Work request: How many lines in the records below contain the word "warning"? Answer with the number and nothing else.

Saved data entries:
*-*-*
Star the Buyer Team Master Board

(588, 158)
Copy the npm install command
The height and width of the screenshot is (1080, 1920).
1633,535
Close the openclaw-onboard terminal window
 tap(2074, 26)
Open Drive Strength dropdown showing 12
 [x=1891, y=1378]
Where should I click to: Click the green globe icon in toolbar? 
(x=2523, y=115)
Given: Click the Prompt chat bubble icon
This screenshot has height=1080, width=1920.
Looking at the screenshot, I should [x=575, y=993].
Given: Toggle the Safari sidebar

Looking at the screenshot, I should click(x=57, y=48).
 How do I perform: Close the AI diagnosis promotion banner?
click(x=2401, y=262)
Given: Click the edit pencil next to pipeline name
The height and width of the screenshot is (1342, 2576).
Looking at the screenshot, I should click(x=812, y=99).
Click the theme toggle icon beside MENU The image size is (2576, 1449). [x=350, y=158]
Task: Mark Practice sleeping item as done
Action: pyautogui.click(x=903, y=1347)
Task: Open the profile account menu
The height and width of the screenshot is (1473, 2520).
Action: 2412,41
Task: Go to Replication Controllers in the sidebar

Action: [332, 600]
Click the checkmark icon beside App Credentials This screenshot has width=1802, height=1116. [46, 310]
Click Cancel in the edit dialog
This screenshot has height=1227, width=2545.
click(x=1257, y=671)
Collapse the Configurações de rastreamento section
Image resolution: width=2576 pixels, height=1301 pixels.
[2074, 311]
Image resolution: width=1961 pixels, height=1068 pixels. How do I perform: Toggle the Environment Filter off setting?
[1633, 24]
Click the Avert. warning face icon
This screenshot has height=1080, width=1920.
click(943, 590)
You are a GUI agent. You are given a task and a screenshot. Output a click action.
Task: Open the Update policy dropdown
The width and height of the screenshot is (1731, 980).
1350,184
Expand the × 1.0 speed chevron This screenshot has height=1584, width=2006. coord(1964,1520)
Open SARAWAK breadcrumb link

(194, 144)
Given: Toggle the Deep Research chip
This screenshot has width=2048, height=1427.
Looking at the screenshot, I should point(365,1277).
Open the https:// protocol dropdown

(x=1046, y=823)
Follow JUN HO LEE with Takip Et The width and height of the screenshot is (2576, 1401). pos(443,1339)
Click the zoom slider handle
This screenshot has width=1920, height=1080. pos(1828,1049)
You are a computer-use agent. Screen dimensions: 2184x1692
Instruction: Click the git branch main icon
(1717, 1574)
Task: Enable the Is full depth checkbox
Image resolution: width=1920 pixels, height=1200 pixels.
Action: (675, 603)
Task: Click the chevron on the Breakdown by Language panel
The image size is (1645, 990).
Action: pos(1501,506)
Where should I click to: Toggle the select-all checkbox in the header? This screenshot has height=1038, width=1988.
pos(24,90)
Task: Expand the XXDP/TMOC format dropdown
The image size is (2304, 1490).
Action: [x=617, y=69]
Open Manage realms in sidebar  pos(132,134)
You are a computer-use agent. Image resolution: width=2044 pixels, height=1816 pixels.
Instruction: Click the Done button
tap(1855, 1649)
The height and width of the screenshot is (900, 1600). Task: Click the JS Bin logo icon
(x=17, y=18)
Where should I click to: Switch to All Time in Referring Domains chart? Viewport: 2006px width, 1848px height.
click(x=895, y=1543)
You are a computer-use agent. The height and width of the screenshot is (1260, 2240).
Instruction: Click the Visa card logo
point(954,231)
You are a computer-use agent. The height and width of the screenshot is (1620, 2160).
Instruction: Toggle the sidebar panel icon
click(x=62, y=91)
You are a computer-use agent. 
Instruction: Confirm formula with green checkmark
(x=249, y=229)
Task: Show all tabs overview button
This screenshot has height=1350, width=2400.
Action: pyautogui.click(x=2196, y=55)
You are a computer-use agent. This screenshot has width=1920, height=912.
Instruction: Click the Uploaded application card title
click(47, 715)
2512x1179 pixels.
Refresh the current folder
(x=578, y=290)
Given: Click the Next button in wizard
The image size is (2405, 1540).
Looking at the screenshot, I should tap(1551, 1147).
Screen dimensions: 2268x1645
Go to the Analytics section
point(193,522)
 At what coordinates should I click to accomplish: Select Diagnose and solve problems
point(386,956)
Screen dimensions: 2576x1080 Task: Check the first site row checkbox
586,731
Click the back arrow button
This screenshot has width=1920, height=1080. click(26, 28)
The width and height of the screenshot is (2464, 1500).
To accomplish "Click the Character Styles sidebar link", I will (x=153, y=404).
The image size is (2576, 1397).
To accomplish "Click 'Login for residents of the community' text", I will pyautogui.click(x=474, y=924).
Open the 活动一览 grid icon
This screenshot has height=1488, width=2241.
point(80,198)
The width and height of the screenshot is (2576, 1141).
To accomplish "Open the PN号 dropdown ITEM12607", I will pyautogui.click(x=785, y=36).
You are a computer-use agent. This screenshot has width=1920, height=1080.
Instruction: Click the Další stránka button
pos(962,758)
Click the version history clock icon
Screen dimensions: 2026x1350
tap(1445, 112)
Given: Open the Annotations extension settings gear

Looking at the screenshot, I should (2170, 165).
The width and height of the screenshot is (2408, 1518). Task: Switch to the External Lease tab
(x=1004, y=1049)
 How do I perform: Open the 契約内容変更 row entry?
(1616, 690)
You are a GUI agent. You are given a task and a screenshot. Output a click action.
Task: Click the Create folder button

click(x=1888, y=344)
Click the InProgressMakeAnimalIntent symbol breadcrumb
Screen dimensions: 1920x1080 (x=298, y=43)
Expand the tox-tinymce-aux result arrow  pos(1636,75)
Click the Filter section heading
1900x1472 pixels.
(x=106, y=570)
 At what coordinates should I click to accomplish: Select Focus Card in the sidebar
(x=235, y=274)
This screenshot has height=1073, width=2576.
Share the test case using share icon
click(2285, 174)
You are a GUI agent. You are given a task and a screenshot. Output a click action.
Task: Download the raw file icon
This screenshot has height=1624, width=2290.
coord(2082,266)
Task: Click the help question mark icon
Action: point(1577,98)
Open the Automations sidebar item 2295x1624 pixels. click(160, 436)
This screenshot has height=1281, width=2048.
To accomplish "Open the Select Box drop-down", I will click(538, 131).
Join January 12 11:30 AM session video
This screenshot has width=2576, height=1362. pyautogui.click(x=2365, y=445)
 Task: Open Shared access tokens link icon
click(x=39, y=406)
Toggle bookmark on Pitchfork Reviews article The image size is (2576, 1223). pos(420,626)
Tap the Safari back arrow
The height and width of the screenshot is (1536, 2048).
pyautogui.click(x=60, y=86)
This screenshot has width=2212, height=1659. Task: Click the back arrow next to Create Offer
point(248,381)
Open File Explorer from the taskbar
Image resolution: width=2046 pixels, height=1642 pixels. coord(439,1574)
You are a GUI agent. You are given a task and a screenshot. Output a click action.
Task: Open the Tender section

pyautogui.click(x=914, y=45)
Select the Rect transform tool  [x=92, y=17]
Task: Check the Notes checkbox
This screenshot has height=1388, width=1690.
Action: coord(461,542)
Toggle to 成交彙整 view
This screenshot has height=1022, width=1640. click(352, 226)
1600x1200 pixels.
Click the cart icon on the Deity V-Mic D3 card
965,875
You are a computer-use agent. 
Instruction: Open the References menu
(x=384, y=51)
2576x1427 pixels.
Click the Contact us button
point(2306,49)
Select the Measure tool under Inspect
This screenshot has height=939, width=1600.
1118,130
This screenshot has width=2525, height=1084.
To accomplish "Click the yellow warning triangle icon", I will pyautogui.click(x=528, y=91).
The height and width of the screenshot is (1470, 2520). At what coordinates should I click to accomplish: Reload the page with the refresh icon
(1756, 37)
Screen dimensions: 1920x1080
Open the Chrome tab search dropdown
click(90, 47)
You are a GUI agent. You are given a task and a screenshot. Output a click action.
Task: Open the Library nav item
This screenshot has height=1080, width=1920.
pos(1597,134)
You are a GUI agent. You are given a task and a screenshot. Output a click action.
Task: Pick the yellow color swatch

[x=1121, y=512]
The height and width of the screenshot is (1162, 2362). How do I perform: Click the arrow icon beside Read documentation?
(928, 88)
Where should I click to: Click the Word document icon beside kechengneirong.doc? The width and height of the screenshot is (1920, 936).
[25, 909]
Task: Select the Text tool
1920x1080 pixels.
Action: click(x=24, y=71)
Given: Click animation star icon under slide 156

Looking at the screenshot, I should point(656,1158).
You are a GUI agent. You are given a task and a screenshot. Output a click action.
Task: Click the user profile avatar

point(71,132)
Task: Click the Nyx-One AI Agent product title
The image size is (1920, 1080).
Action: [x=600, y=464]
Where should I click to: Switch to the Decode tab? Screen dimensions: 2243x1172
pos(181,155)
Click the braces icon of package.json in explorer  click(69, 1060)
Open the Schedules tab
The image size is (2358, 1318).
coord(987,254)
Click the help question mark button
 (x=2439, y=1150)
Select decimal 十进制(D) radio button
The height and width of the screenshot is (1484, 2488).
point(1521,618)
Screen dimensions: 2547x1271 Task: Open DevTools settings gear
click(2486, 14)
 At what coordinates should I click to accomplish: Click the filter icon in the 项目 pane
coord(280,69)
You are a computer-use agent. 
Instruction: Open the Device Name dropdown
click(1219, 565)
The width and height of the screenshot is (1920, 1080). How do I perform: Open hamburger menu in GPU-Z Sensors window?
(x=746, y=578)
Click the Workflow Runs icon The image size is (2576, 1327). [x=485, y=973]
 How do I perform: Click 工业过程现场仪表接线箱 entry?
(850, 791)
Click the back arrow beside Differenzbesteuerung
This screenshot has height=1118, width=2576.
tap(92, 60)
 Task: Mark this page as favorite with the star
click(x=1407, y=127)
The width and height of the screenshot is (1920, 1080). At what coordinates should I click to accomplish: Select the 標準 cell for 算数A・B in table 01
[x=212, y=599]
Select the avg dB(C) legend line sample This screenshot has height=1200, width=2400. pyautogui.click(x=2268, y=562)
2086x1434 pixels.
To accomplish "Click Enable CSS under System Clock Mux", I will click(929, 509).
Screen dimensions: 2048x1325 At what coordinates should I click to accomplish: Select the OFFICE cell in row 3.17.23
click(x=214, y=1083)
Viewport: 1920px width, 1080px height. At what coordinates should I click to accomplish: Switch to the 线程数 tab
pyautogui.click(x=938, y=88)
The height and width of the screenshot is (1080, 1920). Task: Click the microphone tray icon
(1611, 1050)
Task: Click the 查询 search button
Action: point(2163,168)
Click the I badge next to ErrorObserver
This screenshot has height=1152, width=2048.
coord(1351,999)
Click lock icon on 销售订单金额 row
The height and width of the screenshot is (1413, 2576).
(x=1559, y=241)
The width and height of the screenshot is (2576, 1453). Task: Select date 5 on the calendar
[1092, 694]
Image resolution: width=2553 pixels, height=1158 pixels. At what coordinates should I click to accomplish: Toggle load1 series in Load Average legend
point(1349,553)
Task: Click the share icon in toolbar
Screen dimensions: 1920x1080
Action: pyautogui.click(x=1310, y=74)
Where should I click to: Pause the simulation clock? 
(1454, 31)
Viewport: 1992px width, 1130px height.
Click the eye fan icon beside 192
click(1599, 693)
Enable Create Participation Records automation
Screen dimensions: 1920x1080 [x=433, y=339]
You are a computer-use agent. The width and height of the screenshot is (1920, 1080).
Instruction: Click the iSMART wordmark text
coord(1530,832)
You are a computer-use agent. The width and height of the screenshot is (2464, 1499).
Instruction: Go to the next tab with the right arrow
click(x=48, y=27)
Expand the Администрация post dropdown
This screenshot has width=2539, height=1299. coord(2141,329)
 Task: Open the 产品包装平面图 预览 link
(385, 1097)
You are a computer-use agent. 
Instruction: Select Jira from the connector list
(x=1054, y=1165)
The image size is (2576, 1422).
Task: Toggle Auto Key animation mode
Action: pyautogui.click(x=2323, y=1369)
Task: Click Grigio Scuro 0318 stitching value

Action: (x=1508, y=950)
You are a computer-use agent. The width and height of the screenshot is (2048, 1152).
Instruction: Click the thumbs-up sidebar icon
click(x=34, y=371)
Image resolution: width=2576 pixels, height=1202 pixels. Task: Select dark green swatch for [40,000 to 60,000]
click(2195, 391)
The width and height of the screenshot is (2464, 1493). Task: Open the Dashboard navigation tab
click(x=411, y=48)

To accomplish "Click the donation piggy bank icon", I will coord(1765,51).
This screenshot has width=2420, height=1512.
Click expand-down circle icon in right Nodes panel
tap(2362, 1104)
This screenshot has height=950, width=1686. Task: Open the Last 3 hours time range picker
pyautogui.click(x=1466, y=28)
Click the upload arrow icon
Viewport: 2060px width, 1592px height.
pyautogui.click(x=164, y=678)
*-*-*
Solution to the problem: 2